Supplied data:
──────────────────────────────
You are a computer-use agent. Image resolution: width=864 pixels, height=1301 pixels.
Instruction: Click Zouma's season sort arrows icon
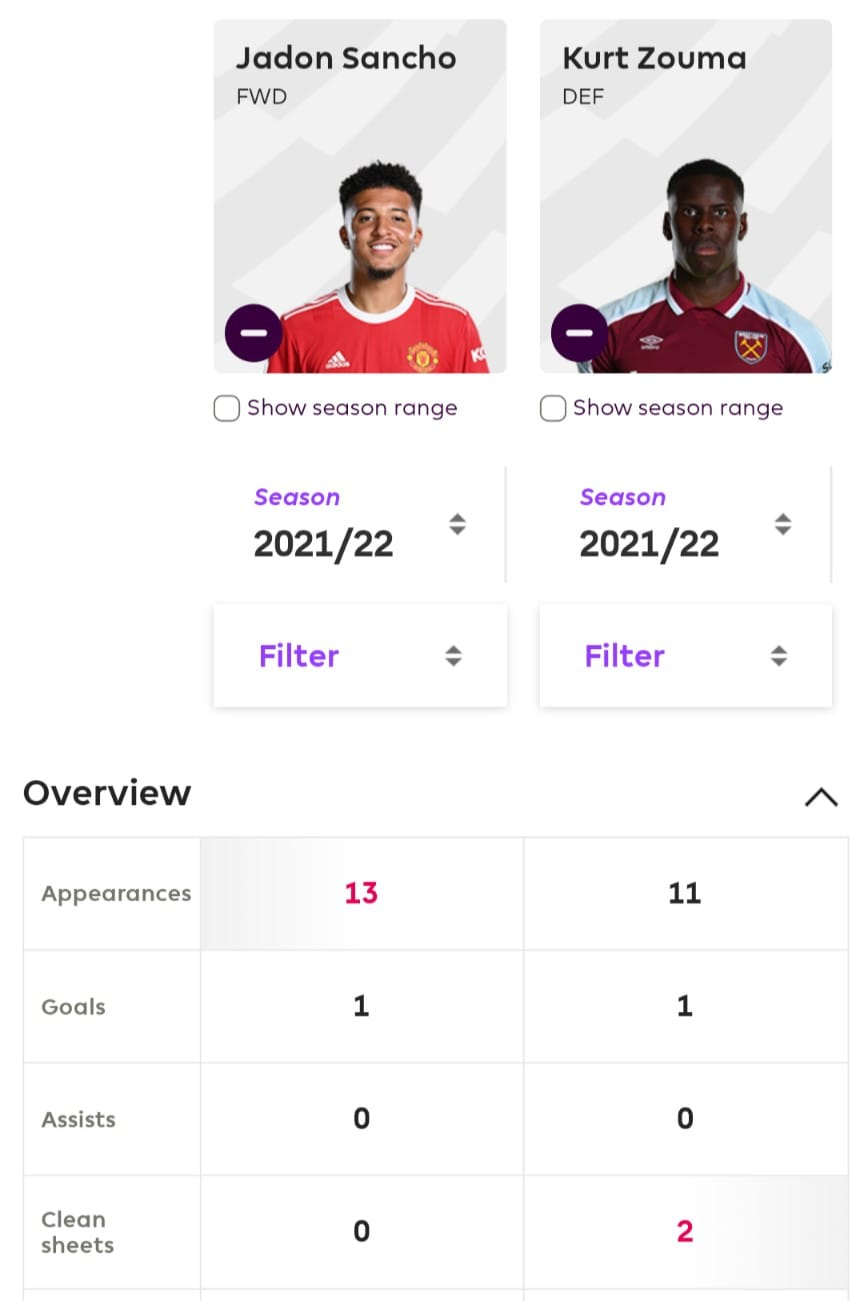783,524
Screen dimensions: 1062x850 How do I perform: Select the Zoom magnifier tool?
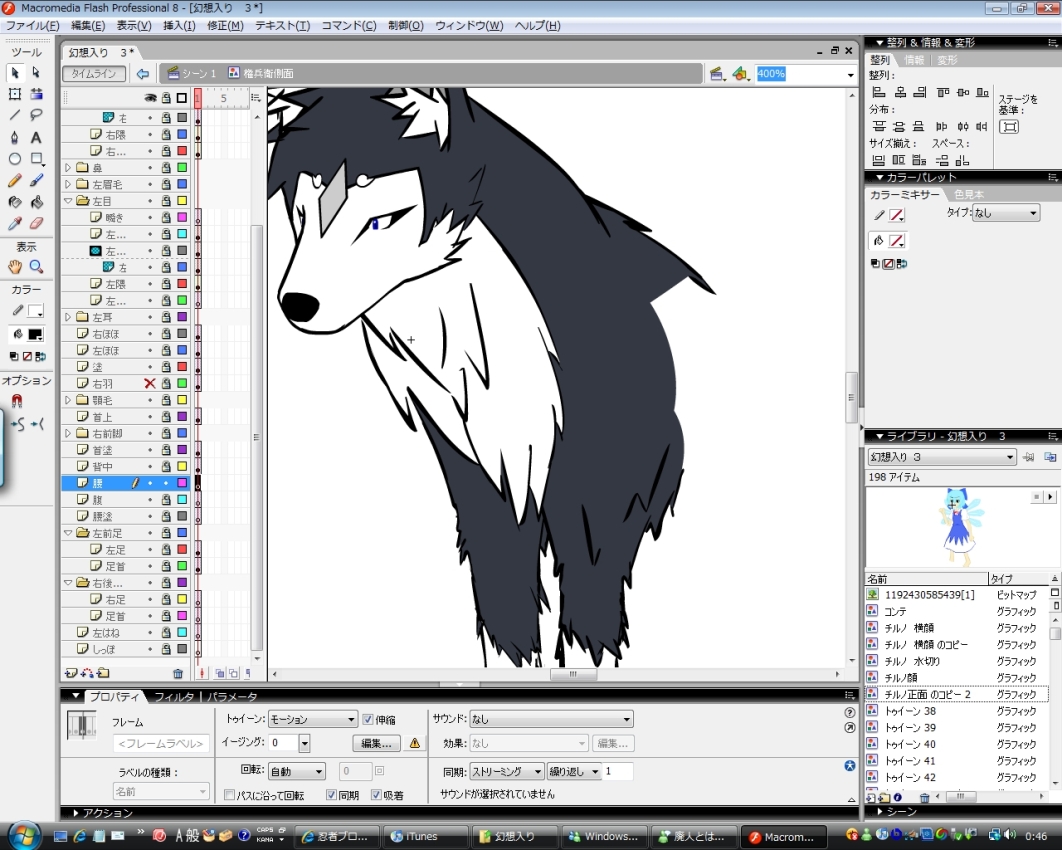[x=36, y=267]
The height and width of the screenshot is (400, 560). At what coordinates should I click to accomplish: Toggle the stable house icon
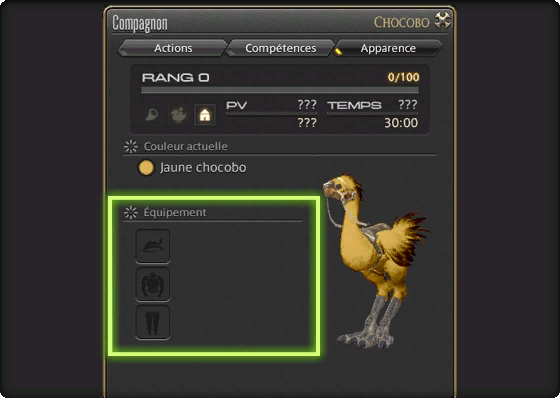click(205, 115)
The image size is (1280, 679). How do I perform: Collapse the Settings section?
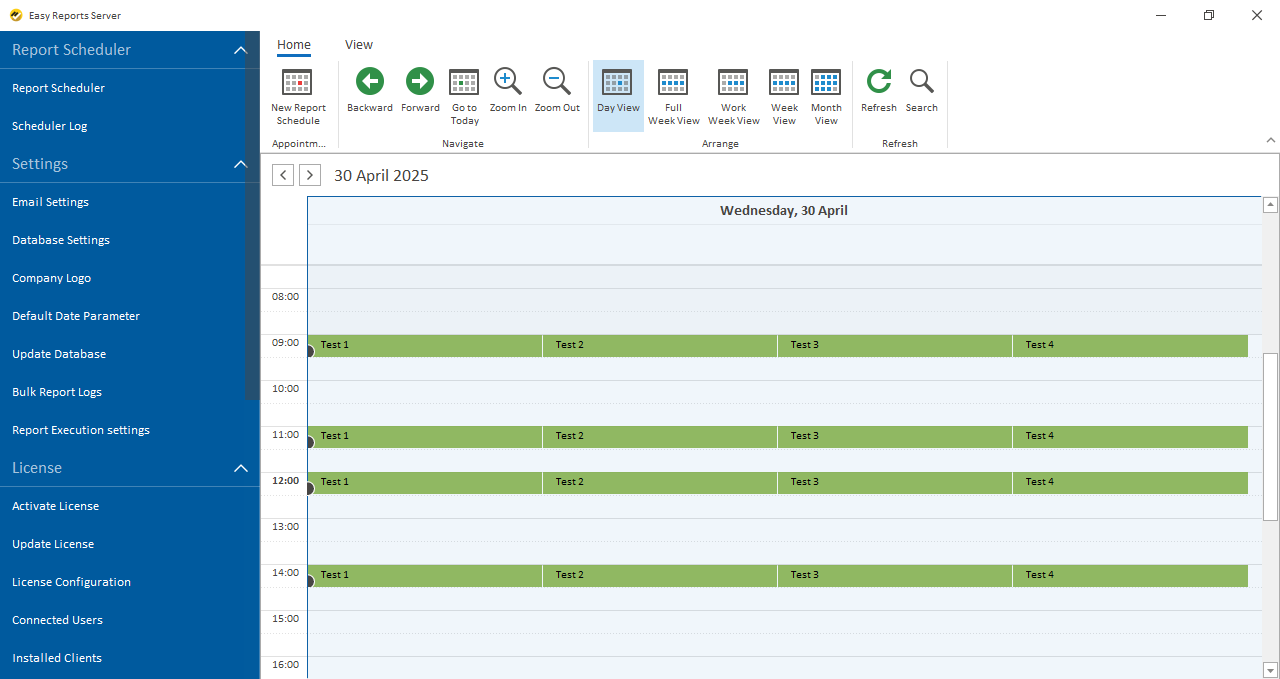point(240,164)
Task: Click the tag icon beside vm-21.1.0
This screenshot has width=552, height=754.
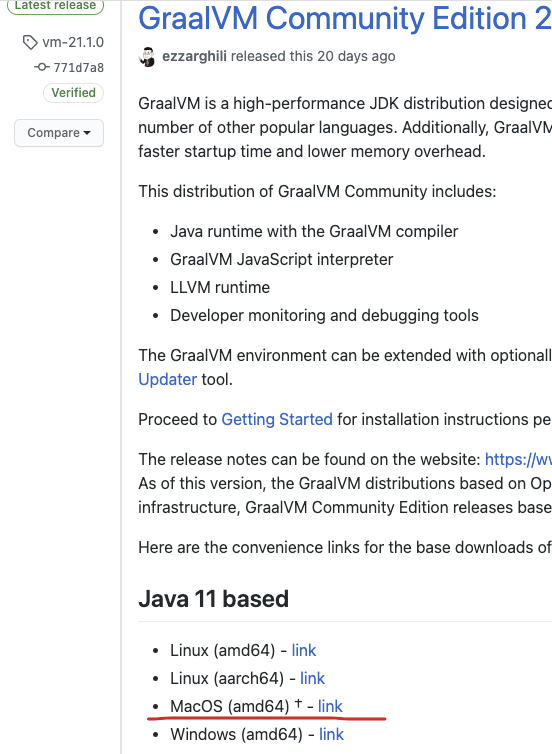Action: click(x=30, y=42)
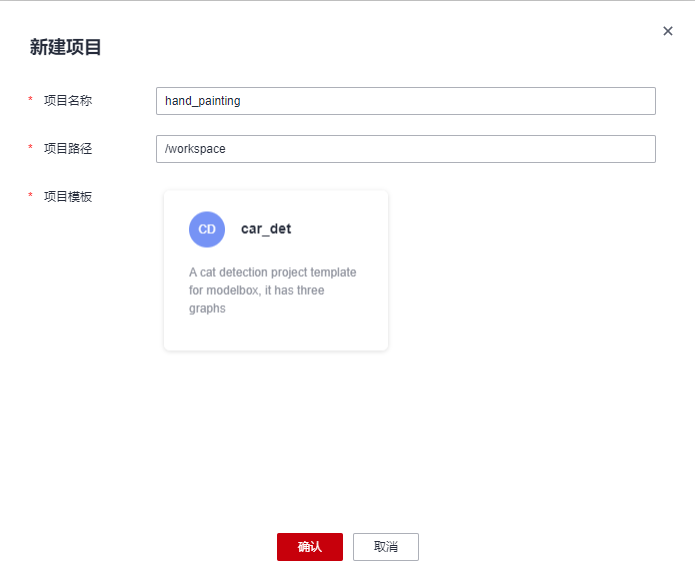Click the 项目路径 field label

point(68,149)
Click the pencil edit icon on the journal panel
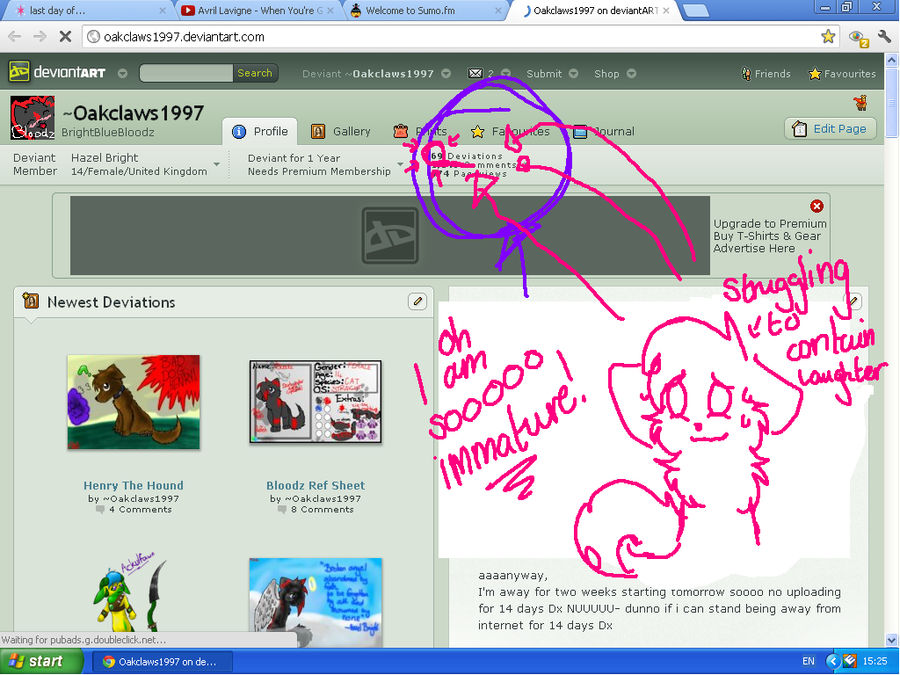This screenshot has width=900, height=675. click(853, 300)
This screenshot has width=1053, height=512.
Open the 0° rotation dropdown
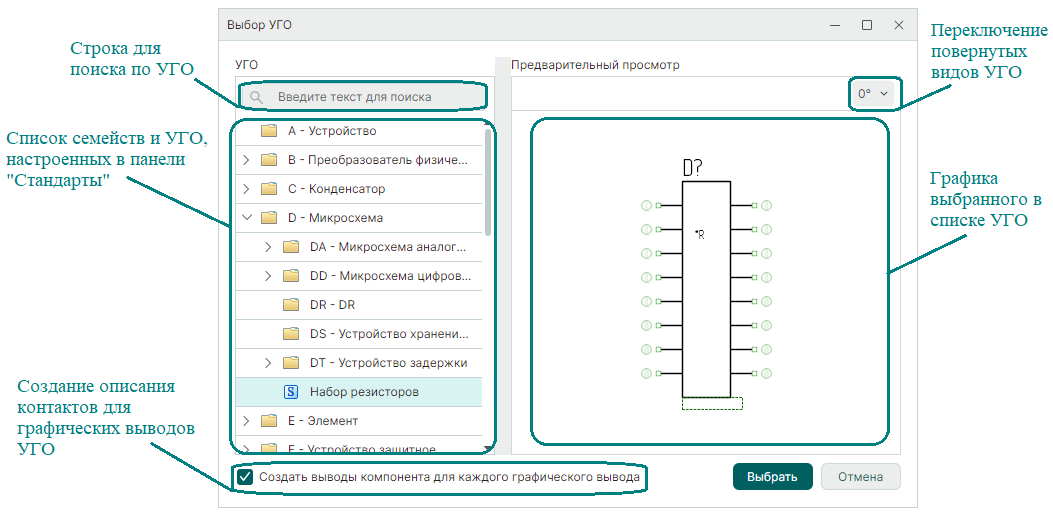[x=872, y=94]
──────────────────────────────
Required work:
Print, exactly and only, the lines running from the line with "Screen dimensions: 1062x850" through the last line of the data, including both. Skip any picture.

Task response:
Screen dimensions: 1062x850 How do I perform: Select the Zoom magnifier tool?
[x=36, y=267]
The height and width of the screenshot is (400, 560). At what coordinates should I click to accomplish: Toggle the stable house icon
click(205, 115)
The image size is (1280, 679). How do I perform: Collapse the Settings section?
point(240,164)
Task: Click the tag icon beside vm-21.1.0
This screenshot has width=552, height=754.
Action: click(x=30, y=42)
Click the 项目路径 field label

point(68,149)
Click the pencil edit icon on the journal panel
This screenshot has width=900, height=675. click(853, 300)
This screenshot has width=1053, height=512.
Open the 0° rotation dropdown
[x=872, y=94]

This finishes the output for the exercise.